Copy out each line of the data that includes the string "agent".

* MATERIAL SHOWN:
Start of Block

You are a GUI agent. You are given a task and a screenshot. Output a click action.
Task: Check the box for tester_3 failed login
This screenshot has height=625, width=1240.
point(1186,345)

End of Block
Start of Block

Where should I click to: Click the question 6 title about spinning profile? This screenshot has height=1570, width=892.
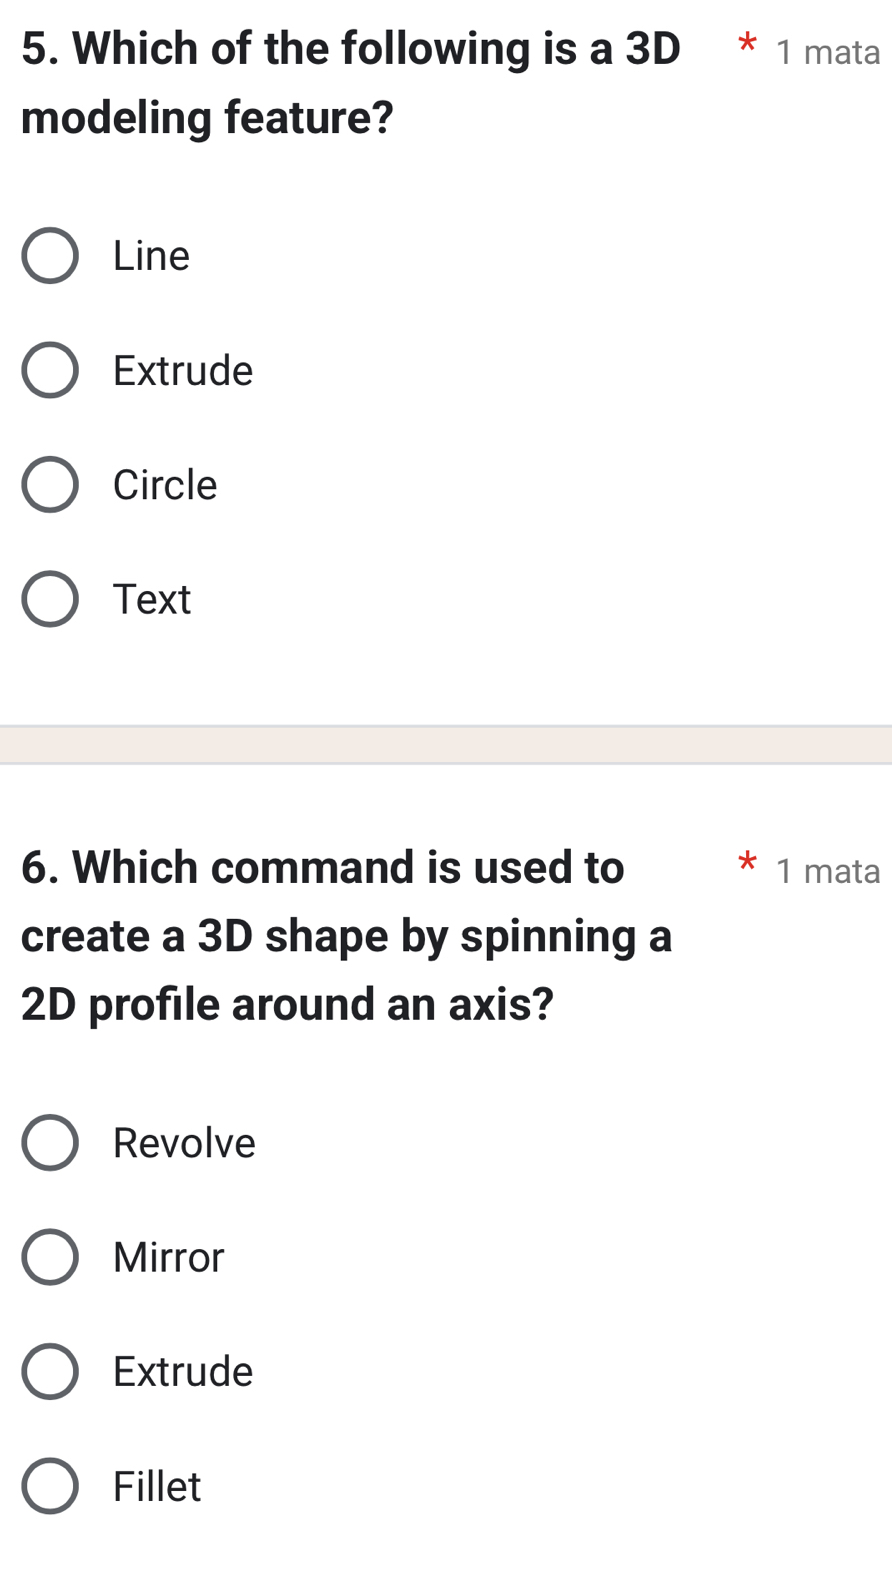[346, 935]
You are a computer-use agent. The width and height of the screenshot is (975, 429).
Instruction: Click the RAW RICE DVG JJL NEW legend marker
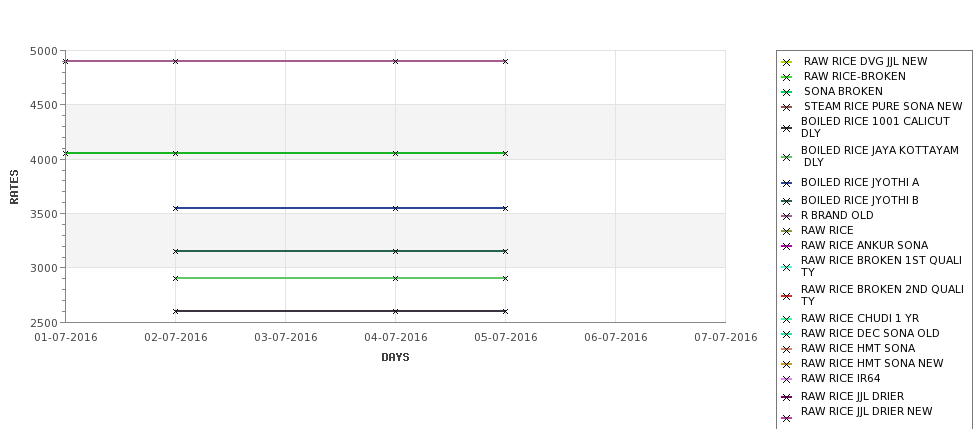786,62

End of Block
Start of Block

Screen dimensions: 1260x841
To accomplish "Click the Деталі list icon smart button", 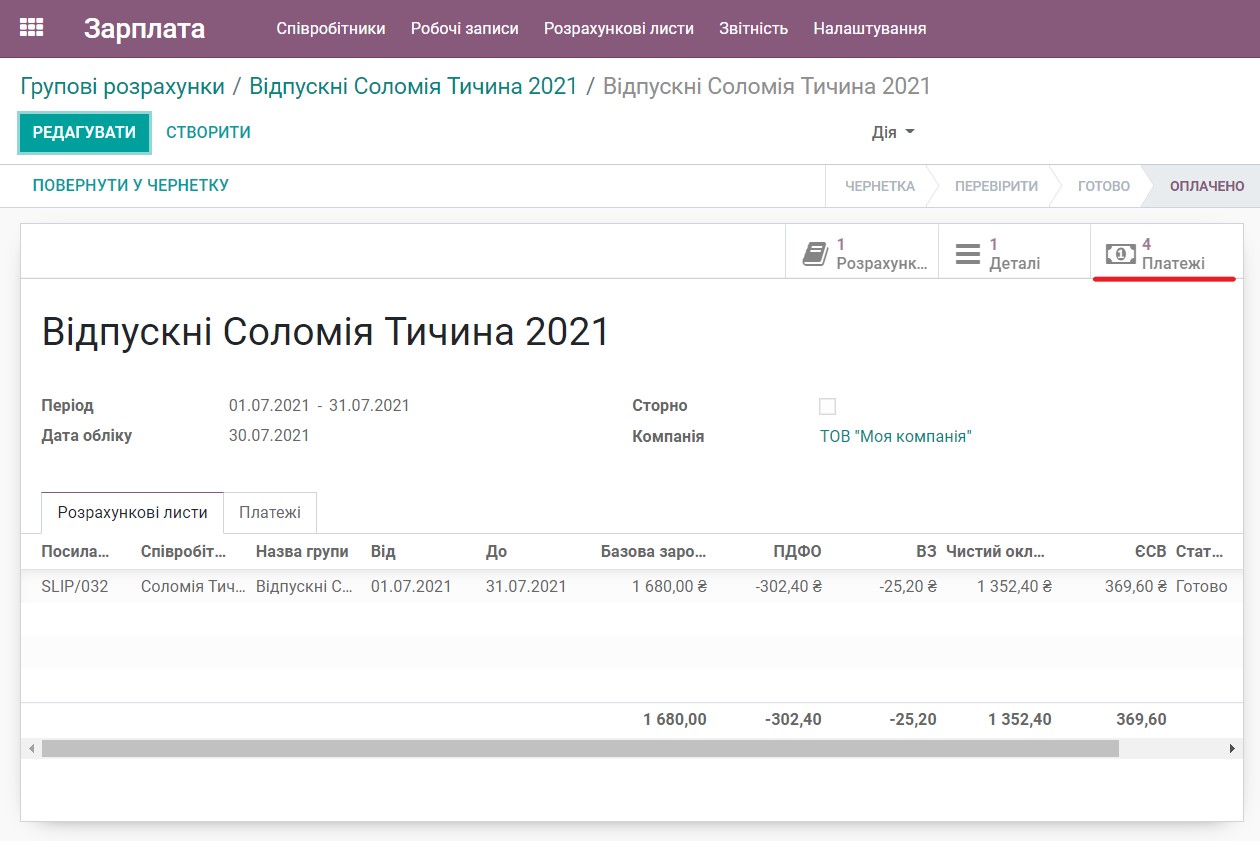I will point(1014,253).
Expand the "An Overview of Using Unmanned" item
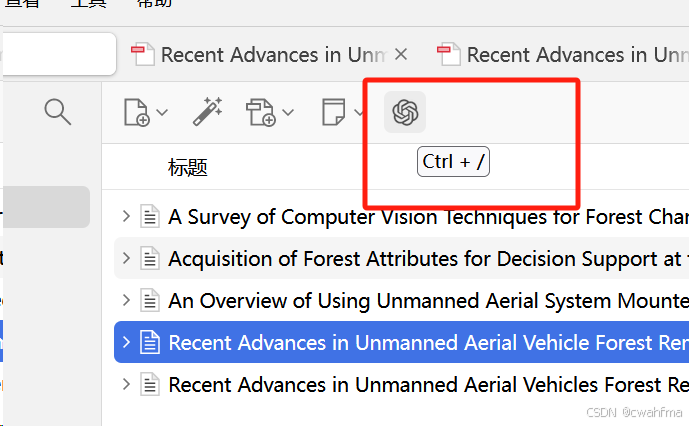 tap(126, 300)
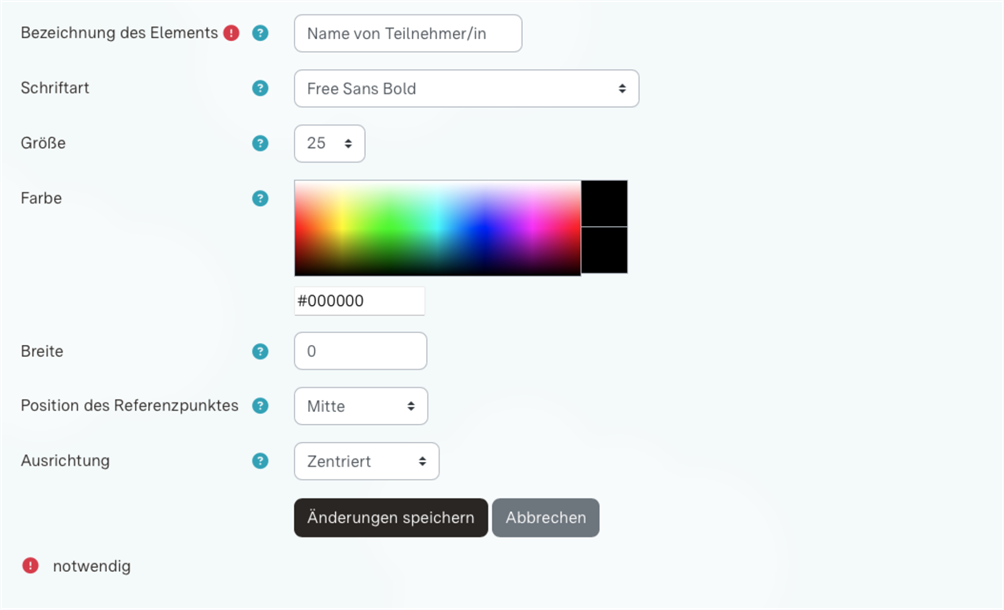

End of Block

* TASK SOLUTION:
You are a GUI agent. You are given a task and a screenshot. Output a click action.
You are a computer-use agent. The width and height of the screenshot is (975, 429).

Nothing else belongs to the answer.